By Neba-Fuh
Tears of legendary civil rights activist Rev Jesse Jackson and the beams
of smile of Oprah Winfred and others amidst a thunderous crowd of more than 250.000 people in Chicago, USA , and the
rest of the world, culminated to salute History.
A skinny black young man with a funny name, married to a girl of slave descent(as he describes himself) with two beautiful daughters, has defiled all odds to attain the apex of world power.
He is Barack Hussien Obama - The first elected American President of African descent.
Four
years ago, nobody had predicted that a son of a native of kogelo in
Western Kenya of Africa will take the command baton of the world's
most prosperous nation.
The dream of this junior Senator from Illinois -Chicago has been transformed into reality.

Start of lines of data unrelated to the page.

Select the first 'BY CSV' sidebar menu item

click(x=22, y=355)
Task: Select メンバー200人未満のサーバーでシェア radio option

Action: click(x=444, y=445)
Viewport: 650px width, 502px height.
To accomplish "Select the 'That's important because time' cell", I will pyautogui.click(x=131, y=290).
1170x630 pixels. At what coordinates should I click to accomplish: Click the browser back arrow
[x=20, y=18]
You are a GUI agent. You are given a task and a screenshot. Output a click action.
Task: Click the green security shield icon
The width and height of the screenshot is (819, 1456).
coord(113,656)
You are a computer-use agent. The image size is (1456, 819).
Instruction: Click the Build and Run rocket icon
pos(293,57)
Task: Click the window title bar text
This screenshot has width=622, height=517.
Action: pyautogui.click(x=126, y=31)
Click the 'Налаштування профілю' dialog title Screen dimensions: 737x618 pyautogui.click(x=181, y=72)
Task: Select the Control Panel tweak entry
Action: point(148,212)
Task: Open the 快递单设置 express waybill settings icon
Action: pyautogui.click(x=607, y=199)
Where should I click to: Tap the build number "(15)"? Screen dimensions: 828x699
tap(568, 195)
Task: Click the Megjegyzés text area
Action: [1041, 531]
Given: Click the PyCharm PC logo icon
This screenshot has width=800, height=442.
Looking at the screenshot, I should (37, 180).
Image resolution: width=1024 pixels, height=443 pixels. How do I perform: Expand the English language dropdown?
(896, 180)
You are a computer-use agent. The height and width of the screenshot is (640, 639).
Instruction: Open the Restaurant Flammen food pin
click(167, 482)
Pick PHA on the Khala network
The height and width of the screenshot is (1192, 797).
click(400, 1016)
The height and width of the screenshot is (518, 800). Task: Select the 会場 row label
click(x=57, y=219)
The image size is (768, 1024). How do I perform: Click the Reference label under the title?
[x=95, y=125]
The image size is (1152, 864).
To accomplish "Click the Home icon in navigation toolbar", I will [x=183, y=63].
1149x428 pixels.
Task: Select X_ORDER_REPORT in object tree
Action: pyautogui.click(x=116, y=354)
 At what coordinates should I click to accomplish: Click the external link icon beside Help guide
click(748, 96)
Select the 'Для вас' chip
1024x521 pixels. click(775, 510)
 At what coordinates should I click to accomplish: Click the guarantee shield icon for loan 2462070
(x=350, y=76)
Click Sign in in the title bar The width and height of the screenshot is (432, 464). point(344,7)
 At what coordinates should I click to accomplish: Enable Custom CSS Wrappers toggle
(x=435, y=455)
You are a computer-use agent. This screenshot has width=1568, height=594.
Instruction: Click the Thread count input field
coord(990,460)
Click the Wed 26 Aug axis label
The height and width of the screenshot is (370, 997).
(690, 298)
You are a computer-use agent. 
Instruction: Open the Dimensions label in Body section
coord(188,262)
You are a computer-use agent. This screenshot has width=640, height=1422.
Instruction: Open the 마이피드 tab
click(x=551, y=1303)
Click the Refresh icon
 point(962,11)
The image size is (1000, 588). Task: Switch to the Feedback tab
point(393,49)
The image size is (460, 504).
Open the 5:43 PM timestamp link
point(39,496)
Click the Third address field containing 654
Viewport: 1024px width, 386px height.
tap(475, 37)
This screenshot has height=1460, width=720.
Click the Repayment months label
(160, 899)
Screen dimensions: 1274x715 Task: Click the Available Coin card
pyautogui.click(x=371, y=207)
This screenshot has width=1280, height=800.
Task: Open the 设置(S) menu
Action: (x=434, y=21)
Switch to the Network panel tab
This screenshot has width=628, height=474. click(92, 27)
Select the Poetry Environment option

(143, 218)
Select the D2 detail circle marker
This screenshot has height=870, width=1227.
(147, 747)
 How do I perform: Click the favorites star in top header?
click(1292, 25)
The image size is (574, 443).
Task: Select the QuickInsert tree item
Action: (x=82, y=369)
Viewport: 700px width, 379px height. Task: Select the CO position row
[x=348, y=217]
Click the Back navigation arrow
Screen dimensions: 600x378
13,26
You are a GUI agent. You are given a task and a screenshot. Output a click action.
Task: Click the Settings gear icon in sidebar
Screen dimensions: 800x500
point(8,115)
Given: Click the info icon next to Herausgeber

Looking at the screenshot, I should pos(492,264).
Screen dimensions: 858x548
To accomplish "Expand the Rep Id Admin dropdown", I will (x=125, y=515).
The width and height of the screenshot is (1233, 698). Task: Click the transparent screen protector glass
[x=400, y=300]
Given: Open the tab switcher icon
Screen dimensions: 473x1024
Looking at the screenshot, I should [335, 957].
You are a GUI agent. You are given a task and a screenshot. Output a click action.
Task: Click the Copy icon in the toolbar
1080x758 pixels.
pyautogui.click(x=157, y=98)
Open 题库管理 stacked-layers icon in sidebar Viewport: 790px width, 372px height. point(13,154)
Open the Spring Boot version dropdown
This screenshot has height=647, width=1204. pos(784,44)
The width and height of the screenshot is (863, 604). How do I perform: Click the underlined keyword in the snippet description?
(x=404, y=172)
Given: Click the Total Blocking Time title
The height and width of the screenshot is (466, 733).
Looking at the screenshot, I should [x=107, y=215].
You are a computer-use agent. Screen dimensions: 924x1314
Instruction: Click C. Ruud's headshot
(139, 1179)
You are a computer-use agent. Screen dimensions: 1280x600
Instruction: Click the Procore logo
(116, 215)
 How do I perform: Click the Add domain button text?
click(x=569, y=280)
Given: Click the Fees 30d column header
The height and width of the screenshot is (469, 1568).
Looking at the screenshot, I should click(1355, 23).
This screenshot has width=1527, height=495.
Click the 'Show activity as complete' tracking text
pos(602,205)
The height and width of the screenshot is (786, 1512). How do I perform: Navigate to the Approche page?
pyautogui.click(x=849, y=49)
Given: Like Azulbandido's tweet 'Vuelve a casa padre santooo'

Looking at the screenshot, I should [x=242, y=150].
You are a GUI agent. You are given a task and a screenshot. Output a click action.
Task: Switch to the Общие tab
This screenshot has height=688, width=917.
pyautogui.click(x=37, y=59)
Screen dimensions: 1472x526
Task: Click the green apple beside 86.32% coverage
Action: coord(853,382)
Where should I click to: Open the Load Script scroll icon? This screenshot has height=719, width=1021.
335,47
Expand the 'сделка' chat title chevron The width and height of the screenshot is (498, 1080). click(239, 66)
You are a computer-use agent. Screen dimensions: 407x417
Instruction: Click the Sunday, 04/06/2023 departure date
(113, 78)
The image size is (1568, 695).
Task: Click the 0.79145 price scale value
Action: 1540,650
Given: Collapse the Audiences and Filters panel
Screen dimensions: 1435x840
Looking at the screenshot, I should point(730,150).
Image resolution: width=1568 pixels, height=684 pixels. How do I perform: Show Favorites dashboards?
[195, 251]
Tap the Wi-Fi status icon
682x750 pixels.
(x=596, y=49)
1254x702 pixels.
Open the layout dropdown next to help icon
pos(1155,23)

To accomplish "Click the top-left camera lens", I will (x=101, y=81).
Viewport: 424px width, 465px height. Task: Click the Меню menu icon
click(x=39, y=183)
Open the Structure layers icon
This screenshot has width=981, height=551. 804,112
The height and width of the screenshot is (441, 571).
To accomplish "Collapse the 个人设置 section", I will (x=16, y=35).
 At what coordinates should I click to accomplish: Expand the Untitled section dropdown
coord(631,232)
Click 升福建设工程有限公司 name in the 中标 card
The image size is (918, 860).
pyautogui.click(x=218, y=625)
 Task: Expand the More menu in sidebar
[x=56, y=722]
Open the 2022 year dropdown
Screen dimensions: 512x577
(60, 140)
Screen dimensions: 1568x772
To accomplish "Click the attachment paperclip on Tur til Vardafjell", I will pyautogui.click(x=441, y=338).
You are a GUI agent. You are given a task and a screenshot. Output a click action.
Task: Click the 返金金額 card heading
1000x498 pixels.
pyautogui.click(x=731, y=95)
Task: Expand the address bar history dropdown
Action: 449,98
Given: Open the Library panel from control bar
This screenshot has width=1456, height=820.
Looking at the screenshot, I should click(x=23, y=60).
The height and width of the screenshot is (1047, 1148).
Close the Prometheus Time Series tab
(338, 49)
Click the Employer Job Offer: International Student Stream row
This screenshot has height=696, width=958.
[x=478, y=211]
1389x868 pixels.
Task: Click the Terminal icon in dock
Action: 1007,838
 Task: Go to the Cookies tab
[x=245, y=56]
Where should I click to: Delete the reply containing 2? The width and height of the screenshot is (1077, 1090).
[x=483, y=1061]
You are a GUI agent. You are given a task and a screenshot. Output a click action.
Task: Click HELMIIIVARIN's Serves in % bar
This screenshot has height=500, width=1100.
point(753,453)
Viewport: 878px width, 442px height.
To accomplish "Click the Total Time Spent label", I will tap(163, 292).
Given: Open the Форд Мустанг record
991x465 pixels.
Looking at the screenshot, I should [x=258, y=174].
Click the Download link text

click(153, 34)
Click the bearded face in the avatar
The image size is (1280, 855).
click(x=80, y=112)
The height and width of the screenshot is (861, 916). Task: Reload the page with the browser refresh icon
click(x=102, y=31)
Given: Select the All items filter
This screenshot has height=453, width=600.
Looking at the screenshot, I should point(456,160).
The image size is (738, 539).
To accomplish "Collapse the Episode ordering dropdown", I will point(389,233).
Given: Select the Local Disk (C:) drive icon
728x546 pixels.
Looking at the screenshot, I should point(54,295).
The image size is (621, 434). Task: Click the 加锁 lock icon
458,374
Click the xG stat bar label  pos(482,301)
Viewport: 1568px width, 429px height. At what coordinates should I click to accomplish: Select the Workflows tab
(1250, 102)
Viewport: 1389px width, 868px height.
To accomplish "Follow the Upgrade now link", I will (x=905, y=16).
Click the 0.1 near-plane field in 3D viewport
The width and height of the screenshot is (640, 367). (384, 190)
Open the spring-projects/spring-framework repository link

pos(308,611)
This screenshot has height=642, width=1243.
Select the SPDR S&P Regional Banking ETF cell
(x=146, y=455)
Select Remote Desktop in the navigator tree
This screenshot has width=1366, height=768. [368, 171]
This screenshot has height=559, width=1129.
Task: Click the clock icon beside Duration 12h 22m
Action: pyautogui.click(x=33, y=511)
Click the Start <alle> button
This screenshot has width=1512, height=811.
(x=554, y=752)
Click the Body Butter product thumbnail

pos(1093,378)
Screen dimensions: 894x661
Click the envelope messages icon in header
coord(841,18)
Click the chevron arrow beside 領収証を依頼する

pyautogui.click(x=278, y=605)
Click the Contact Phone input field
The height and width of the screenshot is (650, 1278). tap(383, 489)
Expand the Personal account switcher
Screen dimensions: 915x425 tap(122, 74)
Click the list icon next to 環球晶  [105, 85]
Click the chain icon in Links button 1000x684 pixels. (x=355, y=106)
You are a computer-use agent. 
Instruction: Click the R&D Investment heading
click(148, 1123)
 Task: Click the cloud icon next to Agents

The American people have decided to vindicate Dr Martin
Luther King's 'illusive' dream :
"I have a dream that my four little children will one day live in a
nation where they will not be judged by the color of their skin but by the content of
their character".
Today, Obama is the realization of that dream !
Africans or people of color should be proud and celebrate, not because Obama carries a magic wand that will immediately eliminate the problems Africans or other minorities are facing, but because, every visionary dream is never an illusion. Time is always the last hurdle between a visionary dream and reality, if people believe, hope and work for it.
As
the world reacts with enthusiasm and joy in welcoming the first man of
Black blood into the White house, so too are African dreaded dictators.
While icons like Mandela send congratulatory messages to Obama, they
too will send theirs.
While Obama's African foreign policy agenda may not involve helping to rescue Africans
from the claws of these dreaded dictators,
one message is clear to Africans about Obama's American achievement- Only the people can effect change and yes they can!
Even
though in Africa, it is nearly impossible to effect change through the
ballot box, because of the rigging machinaries of these autocrats, it
is still legitimate for its people to dream for a better tomorrow- A
tomorrow when the oppressed will take to task their 'masters' in a
unified front, and people power will prevail.
A candle of hope has been lit in the cast of the darkness of African aspiration.
A
people whose sufferings now are mainly perpetrated by those whose skin
color is not different from theirs -African dreaded dictators!
God bless Africa!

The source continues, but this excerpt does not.